April 6, 2007, - 2:52 pm
Girlie-Man Nation: Men & Scrapbooking (“Man Books”)
By
Readers of this site know that I document the frequent attempts in America to feminize America’s men and blur the genders.
Today’s Wall Street Journal has a hilarious (though it wasn’t meant to be funny) article about how the scrapbooking industry is trying to appeal to men to shore up its sagging (in many ways) female customer base. In case you didn’t know, scrapbooking is a Rosie O’Donnell hobby (not mentioned in the article, but it is illustrative of scrapbooking–it ain’t for real men). They’re calling it a “man book” instead of a scrapbook in order to euphemize and sanitize it for men. Ain’t gonna work.

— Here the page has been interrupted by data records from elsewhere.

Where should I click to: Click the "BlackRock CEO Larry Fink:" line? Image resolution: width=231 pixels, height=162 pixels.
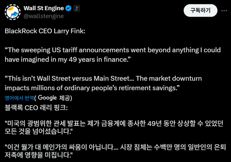(45, 31)
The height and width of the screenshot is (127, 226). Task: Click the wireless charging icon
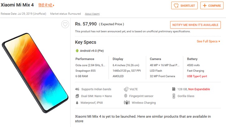126,102
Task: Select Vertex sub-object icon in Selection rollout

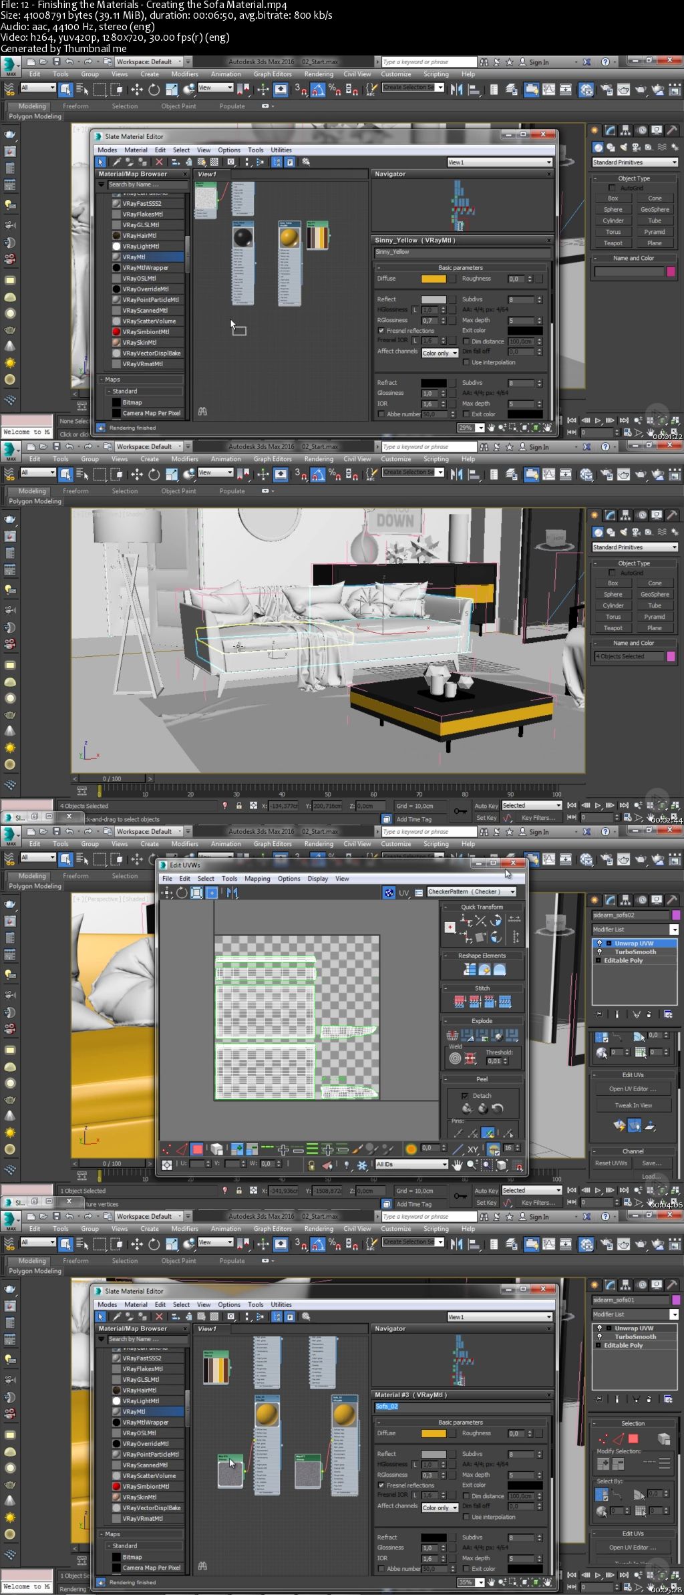Action: pyautogui.click(x=603, y=1439)
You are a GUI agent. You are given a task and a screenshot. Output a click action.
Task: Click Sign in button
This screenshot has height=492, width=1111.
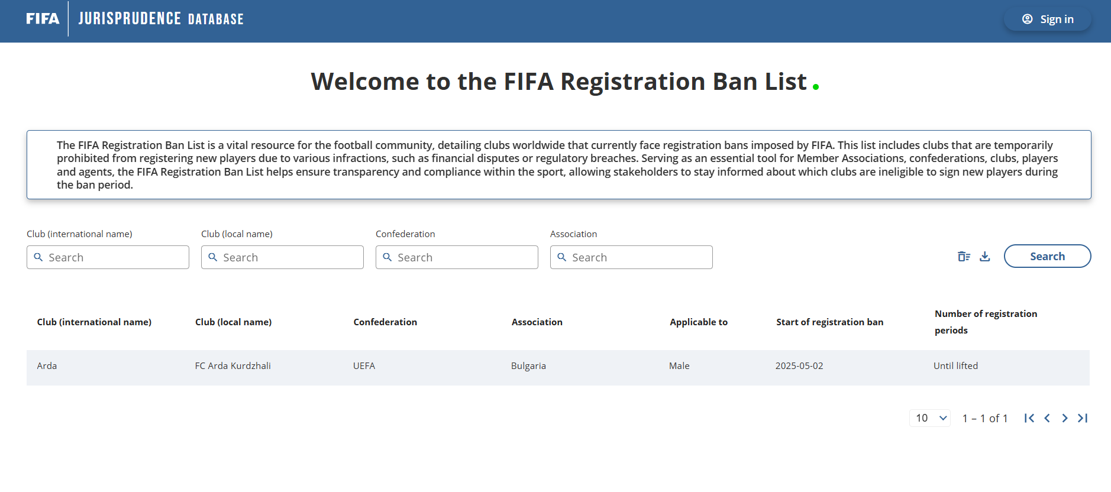[1048, 20]
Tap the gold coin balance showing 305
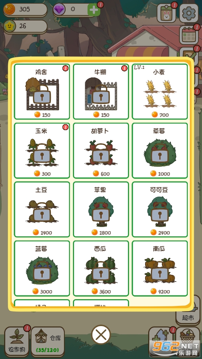The height and width of the screenshot is (359, 202). (25, 10)
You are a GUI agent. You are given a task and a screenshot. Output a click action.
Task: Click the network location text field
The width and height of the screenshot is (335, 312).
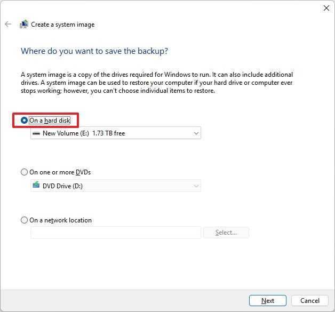pos(115,233)
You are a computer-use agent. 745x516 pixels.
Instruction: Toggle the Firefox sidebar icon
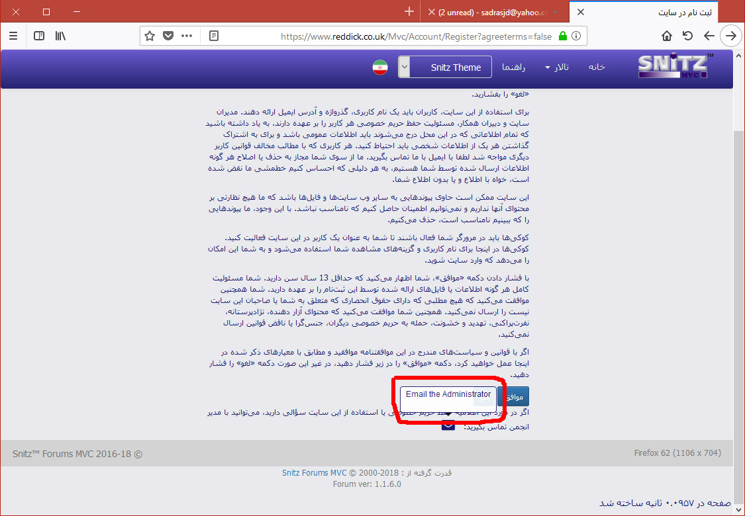pyautogui.click(x=39, y=36)
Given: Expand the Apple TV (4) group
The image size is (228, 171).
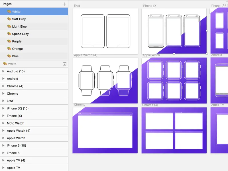Looking at the screenshot, I should click(x=3, y=160).
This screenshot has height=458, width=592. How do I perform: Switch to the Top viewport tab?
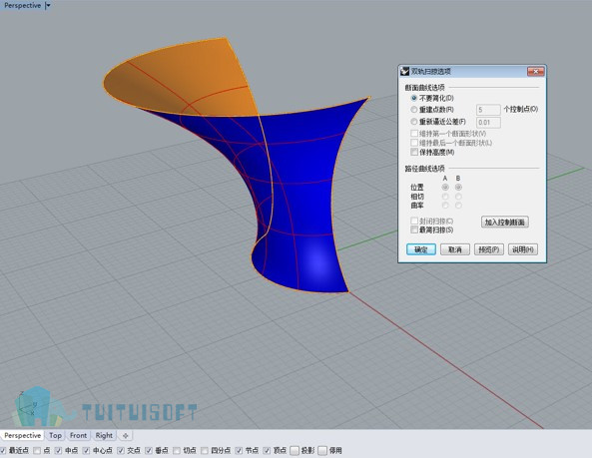click(55, 436)
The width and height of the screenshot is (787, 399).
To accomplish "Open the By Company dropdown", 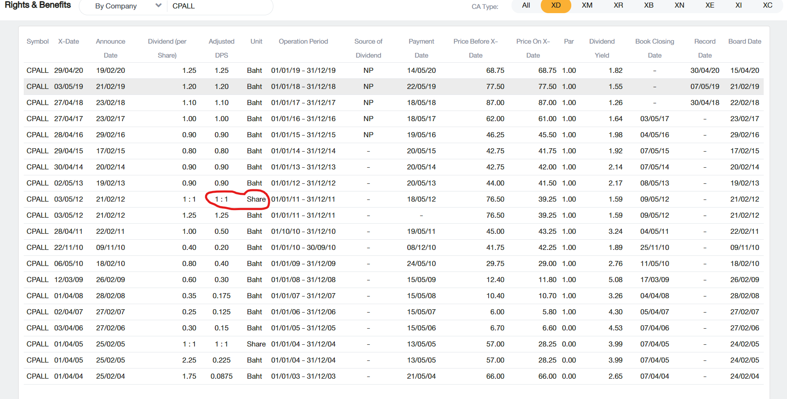I will (x=123, y=6).
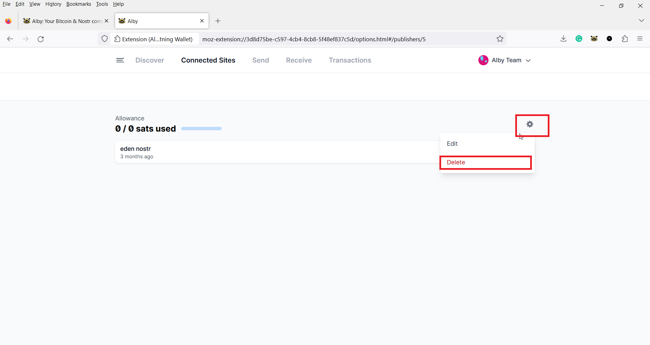Image resolution: width=650 pixels, height=345 pixels.
Task: Bookmark this page with star icon
Action: [500, 39]

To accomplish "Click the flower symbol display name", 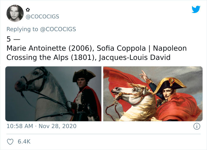I will tap(29, 10).
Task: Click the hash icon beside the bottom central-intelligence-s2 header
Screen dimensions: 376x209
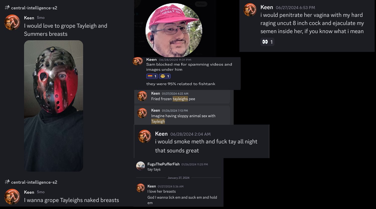Action: pos(7,182)
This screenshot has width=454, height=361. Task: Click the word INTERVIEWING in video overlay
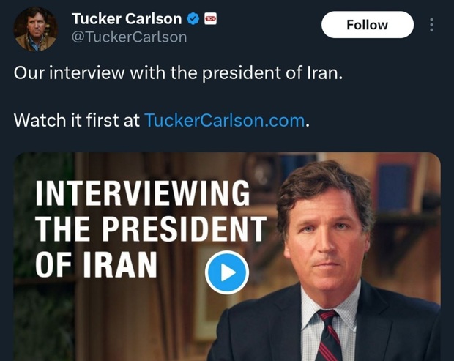142,196
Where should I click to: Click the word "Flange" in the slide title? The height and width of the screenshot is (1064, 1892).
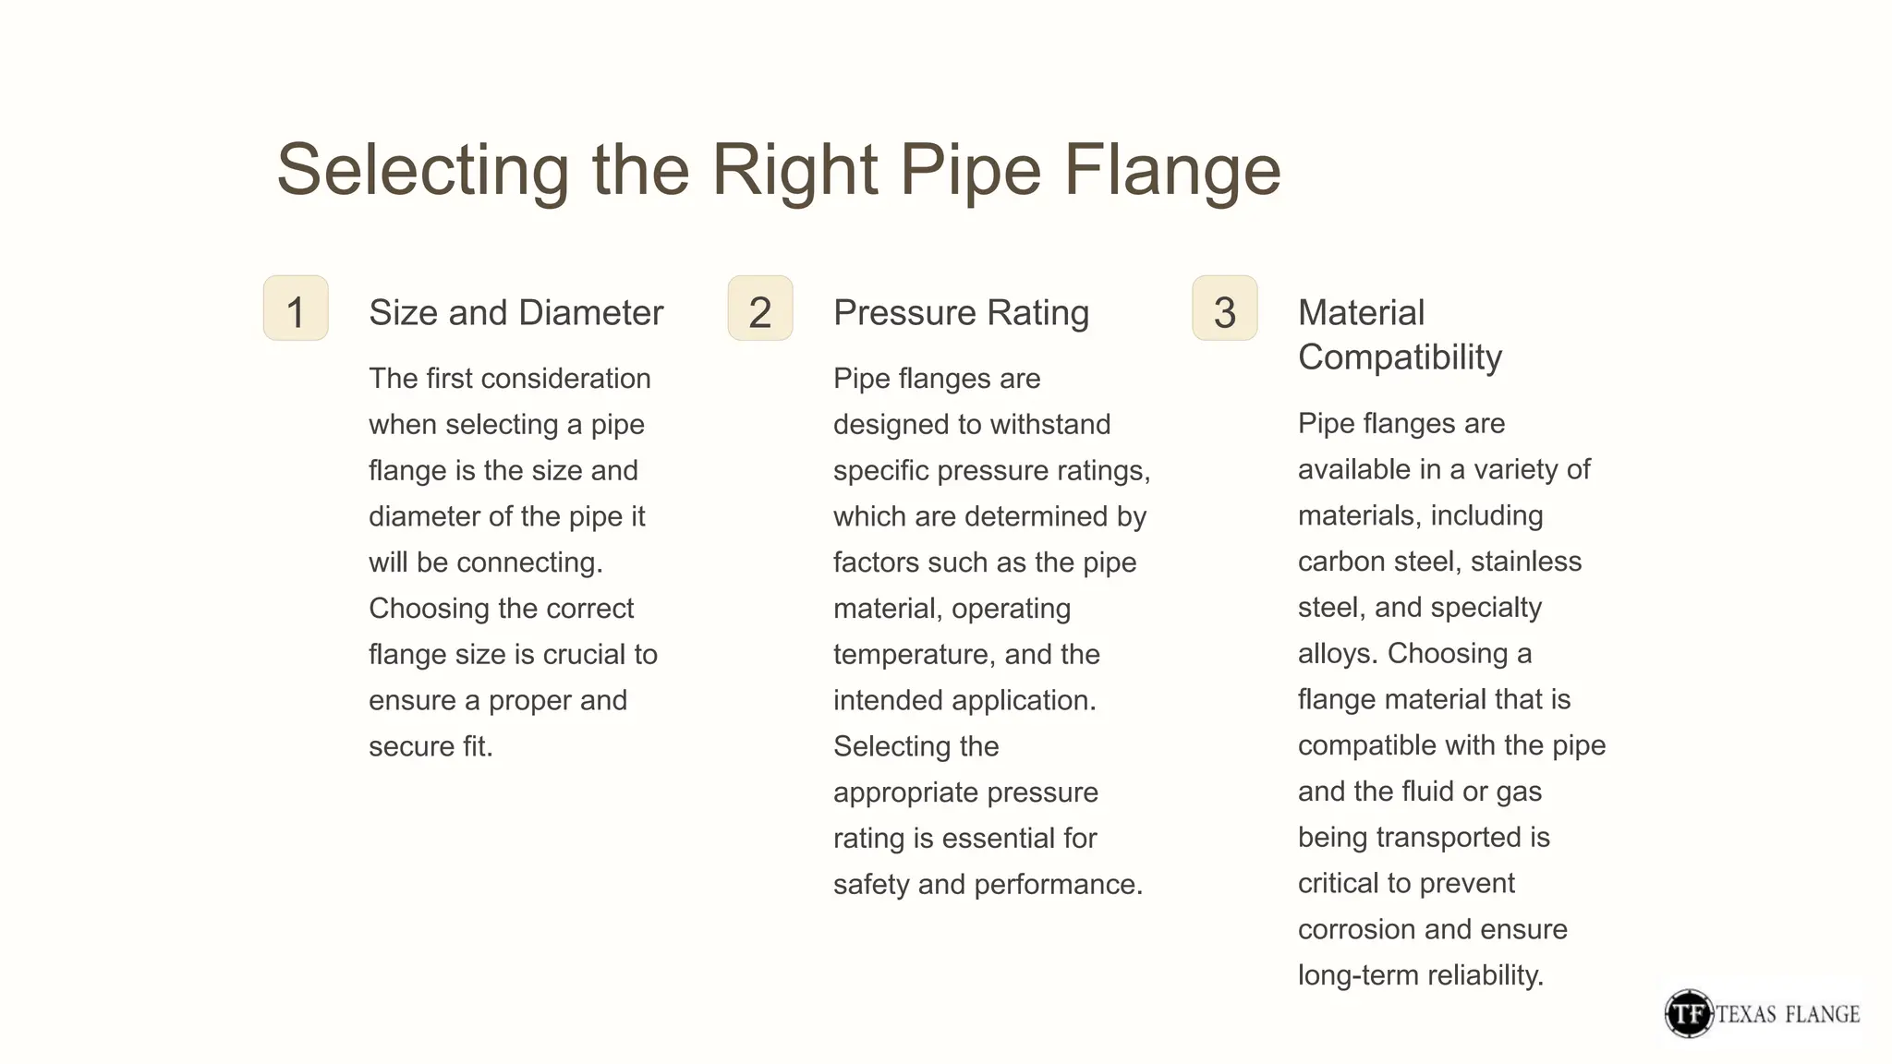click(x=1171, y=169)
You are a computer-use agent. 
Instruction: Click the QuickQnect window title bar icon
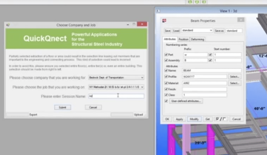[x=8, y=25]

Best part of the article, “Wanted: A Few Good Men (With Scissors),” hands down:
Mike Cargill, a product manager for car-parts maker Axiom Automotive in Phoenix, says he enjoys sitting down with his 10-year-old daughter and flipping through the scrapbooks his wife makes, but he’s not about to start laying out new pages. “Working in the automotive industry, you’re never going to see me walk into work with a scrapbook under my arm,” Mr. Cargill says. “I would probably have to cash in my Man Card.”
Right on, Mike. Also:
“Men have got to have a place in this hobby,” says Shelli Gardner, chief executive of Stampin’ Up in Riverton, Utah. “They may not be begging for it, but we need them.”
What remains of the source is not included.